It’s easy to try to force to your emotions on Steve Lambke‘s work. Whether it was his contributions to his other band or the earlier releases as Baby Eagle, his fractured view of the world was a perfect counterpoint to the energy and grit fans have expected from The Cons; an admittedly dark but necessary one.
With good reason though, happy is a descriptor rarely associated with Lambke’s mood.
And by no means is Dog Weather littered with sunshine, kittens, hugs and warmth, but for the first time you start to feel that Lambke might be smiling inside. His songs are still brittle like a heart that’s been tested too many times, but there is an undeniable playfulness (the picking in “Broken Bones” transforms the sludgy backbone and the synthy syncopation that lightens “Child of the Weather does the same”) and spirited rebellion that gives the record subtle glimpses of hope and clarity. The dark storm still hovers over the beach and you wonder if the rain seems will ever stop as Lambke bombards you with a poetic vision of the world he lives in, but when you squint and look out you swear you can see a break in the clouds. A single, barely visible crack in the grey and For the first time, you realize that instead of bleak, apocalyptic despair, Steve might simply accept that life is what it is and is here to be lived.

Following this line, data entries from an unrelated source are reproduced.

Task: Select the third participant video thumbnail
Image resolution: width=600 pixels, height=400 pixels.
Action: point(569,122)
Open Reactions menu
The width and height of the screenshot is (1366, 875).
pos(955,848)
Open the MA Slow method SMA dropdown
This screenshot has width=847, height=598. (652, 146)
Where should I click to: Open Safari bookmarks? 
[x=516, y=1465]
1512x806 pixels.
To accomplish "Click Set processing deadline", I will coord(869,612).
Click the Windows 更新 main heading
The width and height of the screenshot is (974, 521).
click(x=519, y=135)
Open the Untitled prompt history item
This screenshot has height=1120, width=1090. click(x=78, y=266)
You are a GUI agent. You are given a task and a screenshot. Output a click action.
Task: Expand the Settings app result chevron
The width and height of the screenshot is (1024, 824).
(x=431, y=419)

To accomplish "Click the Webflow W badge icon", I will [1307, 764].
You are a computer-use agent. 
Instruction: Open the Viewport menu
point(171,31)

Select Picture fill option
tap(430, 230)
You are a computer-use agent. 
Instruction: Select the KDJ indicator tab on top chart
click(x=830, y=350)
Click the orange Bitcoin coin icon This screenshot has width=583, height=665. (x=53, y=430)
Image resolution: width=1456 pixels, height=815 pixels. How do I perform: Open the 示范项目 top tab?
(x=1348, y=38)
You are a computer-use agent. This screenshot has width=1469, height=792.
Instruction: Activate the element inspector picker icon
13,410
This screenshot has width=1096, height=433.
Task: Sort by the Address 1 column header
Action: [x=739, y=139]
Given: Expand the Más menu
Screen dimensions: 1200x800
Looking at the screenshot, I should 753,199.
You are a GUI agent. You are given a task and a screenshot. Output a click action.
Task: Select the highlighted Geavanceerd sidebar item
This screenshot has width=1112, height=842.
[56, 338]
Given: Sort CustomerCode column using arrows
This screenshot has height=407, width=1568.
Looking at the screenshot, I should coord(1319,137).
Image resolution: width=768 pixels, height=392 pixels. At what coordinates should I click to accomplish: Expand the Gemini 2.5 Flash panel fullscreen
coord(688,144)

Dog Weather toes the line between folk and feedback, Pavement and Neil, as Lambke gladly puts toes in both pools. The chunkier riffs and distorted notes (“Haybale Song”) and even horns (“Thistle in Bloom”) balance desolate, Jon Swift drifter anthems like the beautiful “Dog Failure” and “Last Song of the Night” and really make Dog Weather a full record, not just sketches inspired by the same muse. Lambke may still feel alone but he’s singing for the people, and when he breaks into the recklessness of “Crooked Coin” or “Me vs. The Devil”, you realize Dog Weather is more liberating than you could have ever imagined.